• TASKS FOR THIS EXERCISE:
**a)** Reproduce the part of the forum thread on getting published that lies between "## strangedaze" and "a free copy.", inclusive.
**b)** Continue the forum thread about getting a book published, picking up after its final post.

• READING TEXT:
_ _ _ _ _ _ _
Well, that depends on your goals, I suppose.  If you all you want is to write your one book and sell it, Omar's suggestion might work for you.  If you want to have a career as a writer, or even just put out more than a book or three, it's the wrong approach.

The OP does not want to self-publish a book or two.  He wants to get published by a mainstream publisher.


----------



## JosephB

Ilasir Maroa said:


> Well, that depends on your goals, I suppose. If you all you want is to write your one book and sell it, Omar's suggestion might work for you.



Do you mean sell just one book? I could probably write any old thing and my mom would buy a copy. Goal accomplished.


----------



## strangedaze

i think he means sell a single title, not an actual book. but if he means an actual book, my mom will probably buy a copy too.


----------



## JosephB

I think you might be right. And on second thought, my mom would probably expect a free copy.
_ _ _ _ _ _ _
• MATERIAL PROVIDED:
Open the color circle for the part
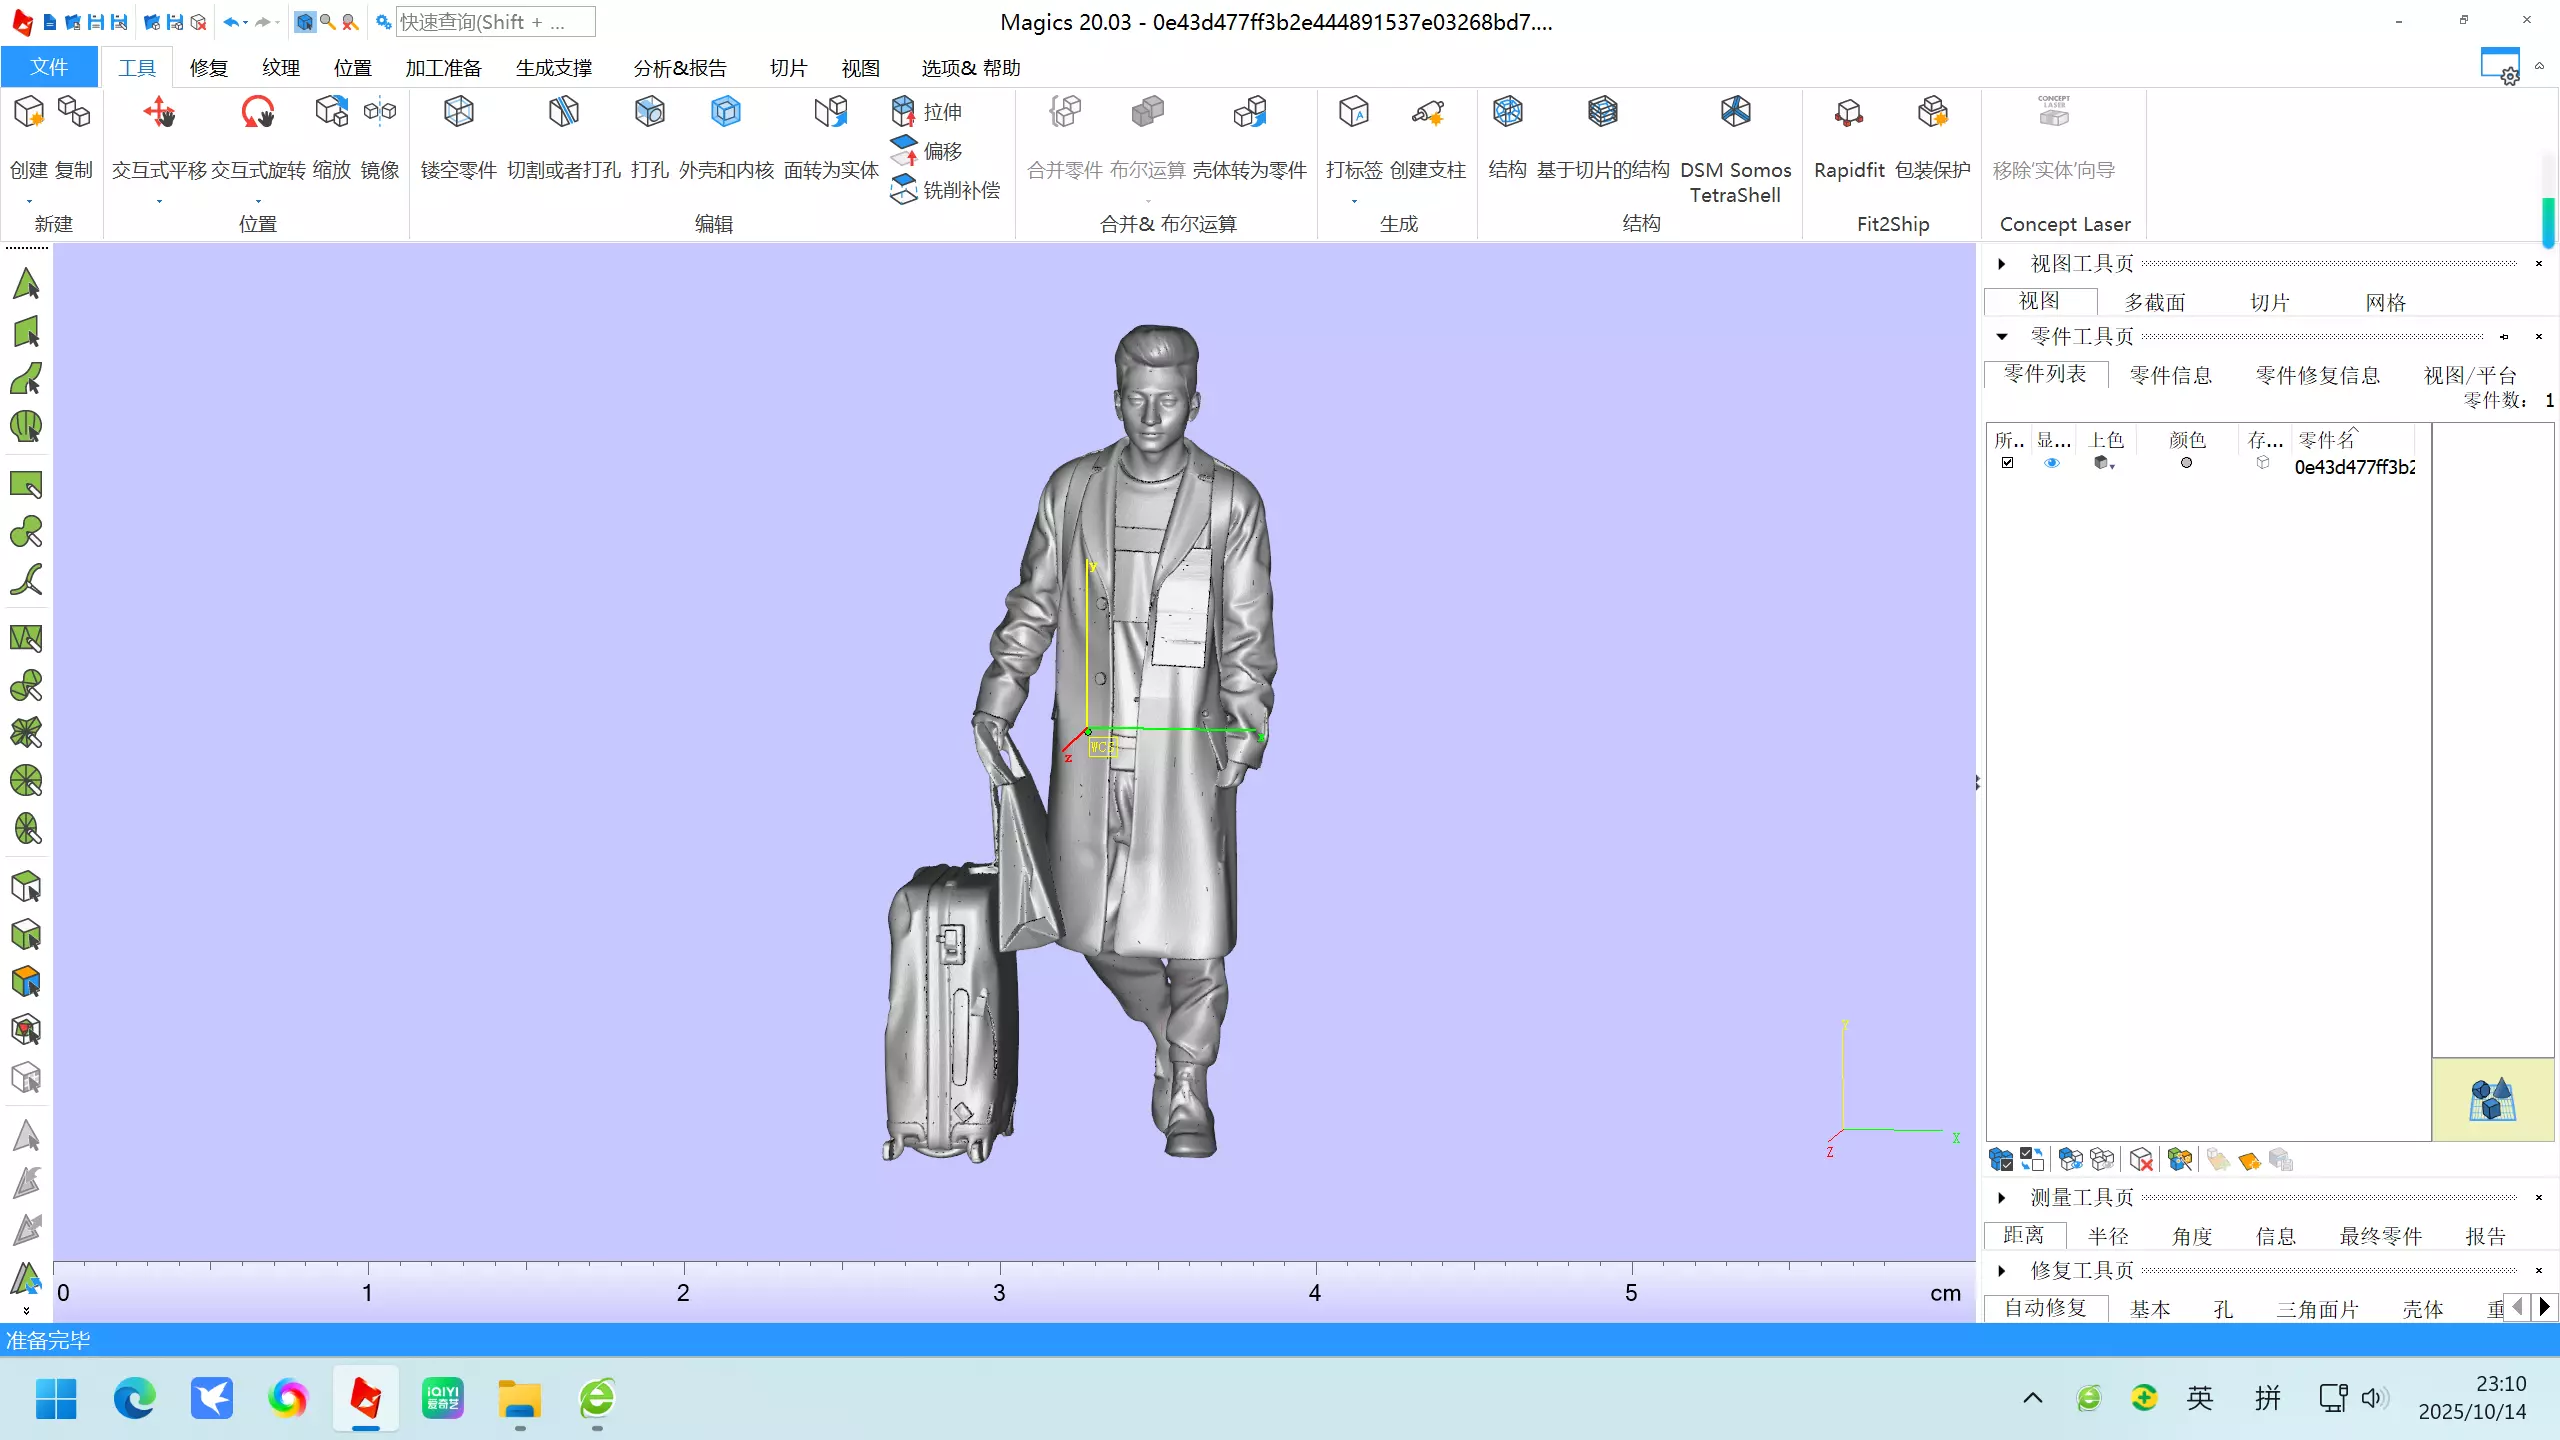The width and height of the screenshot is (2560, 1440). [2186, 463]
_ _ _ _ _ _ _
• ANSWERS FOR THE TASKS:
**a)**
## strangedaze

i think he means sell a single title, not an actual book. but if he means an actual book, my mom will probably buy a copy too.


----------



## JosephB

I think you might be right. And on second thought, my mom would probably expect a free copy.

**b)**
----------



## Ilasir Maroa

JosephB said:


> Do you mean sell just one book? I could probably write any old thing and my mom would buy a copy. Goal accomplished.




Smartass.  I think it's pretty clear what I meant.  If I had meant one copy, I would have said "copy".


----------



## strangedaze

i cant wait to see the responses to that. good first post


----------



## MJ Preston

Screw writing! Why don't put together a crew and knock over a bank.

*Chapter One-The Nitwit Heist

*It was a cold morning when the ragtag troop known as "The Nitwits" set out to commit the crime of the century. Among this nefarious gang of bandits were Apple, Garza, Like a Fox, Preston and the sarcastic getaway driver was Backward Ox.

Four times that morning Apple almost shot Ox in the knee cap after he continually corrected her English. "Why the hell didn't we leave this old fart back in the bush and ask Baron to join the gang," she complained.

"Because, Baron is a lefty and no one wants a lefty at a heist. Besides lefty's can't drive anything faster than a bicycle," Garza explained.

"Ah Garza"

"Yes Ox?"

"It's actually Lefties."

"Okay Apple knee cap him! Annoying Pisser."

Apple raised the barrel of her 9 mm Glock when Like a Fox stepped in. "Hold it love, don't be shooting my man."

to be continued.....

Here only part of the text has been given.